• **THE TASK**
Copy every line of the data exactly, leaving nothing out.

• **DATA SHOWN**

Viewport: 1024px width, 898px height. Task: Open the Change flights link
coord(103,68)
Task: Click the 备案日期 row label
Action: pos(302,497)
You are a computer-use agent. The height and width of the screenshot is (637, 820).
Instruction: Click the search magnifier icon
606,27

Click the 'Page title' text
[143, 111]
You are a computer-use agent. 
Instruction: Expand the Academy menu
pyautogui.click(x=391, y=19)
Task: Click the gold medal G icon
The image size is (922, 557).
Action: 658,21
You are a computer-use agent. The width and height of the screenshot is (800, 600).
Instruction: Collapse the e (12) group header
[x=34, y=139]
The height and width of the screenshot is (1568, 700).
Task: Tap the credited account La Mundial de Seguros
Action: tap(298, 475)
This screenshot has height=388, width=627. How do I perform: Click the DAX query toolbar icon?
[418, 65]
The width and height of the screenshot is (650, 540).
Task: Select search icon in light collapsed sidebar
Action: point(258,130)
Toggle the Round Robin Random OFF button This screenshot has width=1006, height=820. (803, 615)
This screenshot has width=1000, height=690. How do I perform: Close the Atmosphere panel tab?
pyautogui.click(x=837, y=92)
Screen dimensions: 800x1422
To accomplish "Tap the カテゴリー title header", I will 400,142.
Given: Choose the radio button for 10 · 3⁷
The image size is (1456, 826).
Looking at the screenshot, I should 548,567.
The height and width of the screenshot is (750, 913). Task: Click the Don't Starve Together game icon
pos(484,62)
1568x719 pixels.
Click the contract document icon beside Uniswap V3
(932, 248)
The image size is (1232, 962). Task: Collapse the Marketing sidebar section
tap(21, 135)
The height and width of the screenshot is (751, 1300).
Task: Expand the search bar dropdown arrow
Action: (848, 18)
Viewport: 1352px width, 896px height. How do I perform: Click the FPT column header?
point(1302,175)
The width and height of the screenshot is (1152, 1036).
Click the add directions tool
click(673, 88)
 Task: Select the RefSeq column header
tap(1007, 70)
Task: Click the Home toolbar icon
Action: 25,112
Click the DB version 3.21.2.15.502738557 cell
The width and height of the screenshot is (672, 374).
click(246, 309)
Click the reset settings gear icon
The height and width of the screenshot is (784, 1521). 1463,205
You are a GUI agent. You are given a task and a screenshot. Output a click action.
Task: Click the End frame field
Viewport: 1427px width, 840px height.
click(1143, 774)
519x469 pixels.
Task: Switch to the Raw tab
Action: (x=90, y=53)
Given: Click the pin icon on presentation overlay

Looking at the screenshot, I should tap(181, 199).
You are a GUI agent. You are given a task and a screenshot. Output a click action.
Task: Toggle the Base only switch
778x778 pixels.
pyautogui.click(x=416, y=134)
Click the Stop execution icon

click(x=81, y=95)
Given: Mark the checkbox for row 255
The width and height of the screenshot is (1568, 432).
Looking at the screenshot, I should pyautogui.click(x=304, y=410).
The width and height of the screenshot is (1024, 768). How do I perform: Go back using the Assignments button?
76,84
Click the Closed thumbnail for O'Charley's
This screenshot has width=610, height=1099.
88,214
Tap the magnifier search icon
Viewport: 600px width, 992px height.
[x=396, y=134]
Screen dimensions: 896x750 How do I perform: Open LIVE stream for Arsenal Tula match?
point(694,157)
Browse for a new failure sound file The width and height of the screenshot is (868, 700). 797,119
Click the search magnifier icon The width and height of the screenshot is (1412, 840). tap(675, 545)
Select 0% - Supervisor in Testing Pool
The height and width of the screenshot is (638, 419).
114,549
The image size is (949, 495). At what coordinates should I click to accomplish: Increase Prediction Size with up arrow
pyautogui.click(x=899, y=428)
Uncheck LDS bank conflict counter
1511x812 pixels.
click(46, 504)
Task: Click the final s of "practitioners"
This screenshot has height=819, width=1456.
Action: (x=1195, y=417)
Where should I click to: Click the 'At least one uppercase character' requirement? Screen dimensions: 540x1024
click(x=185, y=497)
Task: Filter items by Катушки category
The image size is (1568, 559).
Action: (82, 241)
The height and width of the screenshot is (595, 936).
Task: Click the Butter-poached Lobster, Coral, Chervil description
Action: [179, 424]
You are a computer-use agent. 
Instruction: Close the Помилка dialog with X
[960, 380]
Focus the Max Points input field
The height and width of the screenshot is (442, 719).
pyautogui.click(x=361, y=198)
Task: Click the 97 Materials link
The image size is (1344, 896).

• **FINAL ANSWER**
Viewport: 1024px width, 898px height. Task: Open the Change flights link
coord(103,68)
Task: Click the 备案日期 row label
Action: pos(302,497)
You are a computer-use agent. The height and width of the screenshot is (637, 820).
Instruction: Click the search magnifier icon
606,27

Click the 'Page title' text
[143, 111]
You are a computer-use agent. 
Instruction: Expand the Academy menu
pyautogui.click(x=391, y=19)
Task: Click the gold medal G icon
The image size is (922, 557).
Action: 658,21
You are a computer-use agent. The width and height of the screenshot is (800, 600).
Instruction: Collapse the e (12) group header
[x=34, y=139]
The height and width of the screenshot is (1568, 700).
Task: Tap the credited account La Mundial de Seguros
Action: tap(298, 475)
This screenshot has height=388, width=627. How do I perform: Click the DAX query toolbar icon?
[418, 65]
The width and height of the screenshot is (650, 540).
Task: Select search icon in light collapsed sidebar
Action: point(258,130)
Toggle the Round Robin Random OFF button This screenshot has width=1006, height=820. (803, 615)
This screenshot has width=1000, height=690. How do I perform: Close the Atmosphere panel tab?
pyautogui.click(x=837, y=92)
Screen dimensions: 800x1422
To accomplish "Tap the カテゴリー title header", I will 400,142.
Given: Choose the radio button for 10 · 3⁷
The image size is (1456, 826).
Looking at the screenshot, I should 548,567.
The height and width of the screenshot is (750, 913). Task: Click the Don't Starve Together game icon
pos(484,62)
1568x719 pixels.
Click the contract document icon beside Uniswap V3
(932, 248)
The image size is (1232, 962). Task: Collapse the Marketing sidebar section
tap(21, 135)
The height and width of the screenshot is (751, 1300).
Task: Expand the search bar dropdown arrow
Action: (848, 18)
Viewport: 1352px width, 896px height. How do I perform: Click the FPT column header?
point(1302,175)
The width and height of the screenshot is (1152, 1036).
Click the add directions tool
click(673, 88)
 Task: Select the RefSeq column header
tap(1007, 70)
Task: Click the Home toolbar icon
Action: 25,112
Click the DB version 3.21.2.15.502738557 cell
The width and height of the screenshot is (672, 374).
click(246, 309)
Click the reset settings gear icon
The height and width of the screenshot is (784, 1521). 1463,205
You are a GUI agent. You are given a task and a screenshot. Output a click action.
Task: Click the End frame field
Viewport: 1427px width, 840px height.
click(1143, 774)
519x469 pixels.
Task: Switch to the Raw tab
Action: (x=90, y=53)
Given: Click the pin icon on presentation overlay

Looking at the screenshot, I should tap(181, 199).
You are a GUI agent. You are given a task and a screenshot. Output a click action.
Task: Toggle the Base only switch
778x778 pixels.
pyautogui.click(x=416, y=134)
Click the Stop execution icon

click(x=81, y=95)
Given: Mark the checkbox for row 255
The width and height of the screenshot is (1568, 432).
Looking at the screenshot, I should pyautogui.click(x=304, y=410).
The width and height of the screenshot is (1024, 768). How do I perform: Go back using the Assignments button?
76,84
Click the Closed thumbnail for O'Charley's
This screenshot has width=610, height=1099.
88,214
Tap the magnifier search icon
Viewport: 600px width, 992px height.
[x=396, y=134]
Screen dimensions: 896x750 How do I perform: Open LIVE stream for Arsenal Tula match?
point(694,157)
Browse for a new failure sound file The width and height of the screenshot is (868, 700). 797,119
Click the search magnifier icon The width and height of the screenshot is (1412, 840). tap(675, 545)
Select 0% - Supervisor in Testing Pool
The height and width of the screenshot is (638, 419).
114,549
The image size is (949, 495). At what coordinates should I click to accomplish: Increase Prediction Size with up arrow
pyautogui.click(x=899, y=428)
Uncheck LDS bank conflict counter
1511x812 pixels.
click(46, 504)
Task: Click the final s of "practitioners"
This screenshot has height=819, width=1456.
Action: (x=1195, y=417)
Where should I click to: Click the 'At least one uppercase character' requirement? Screen dimensions: 540x1024
click(x=185, y=497)
Task: Filter items by Катушки category
The image size is (1568, 559).
Action: (82, 241)
The height and width of the screenshot is (595, 936).
Task: Click the Butter-poached Lobster, Coral, Chervil description
Action: [179, 424]
You are a computer-use agent. 
Instruction: Close the Помилка dialog with X
[960, 380]
Focus the Max Points input field
The height and width of the screenshot is (442, 719).
pyautogui.click(x=361, y=198)
Task: Click the 97 Materials link
The image size is (1344, 896).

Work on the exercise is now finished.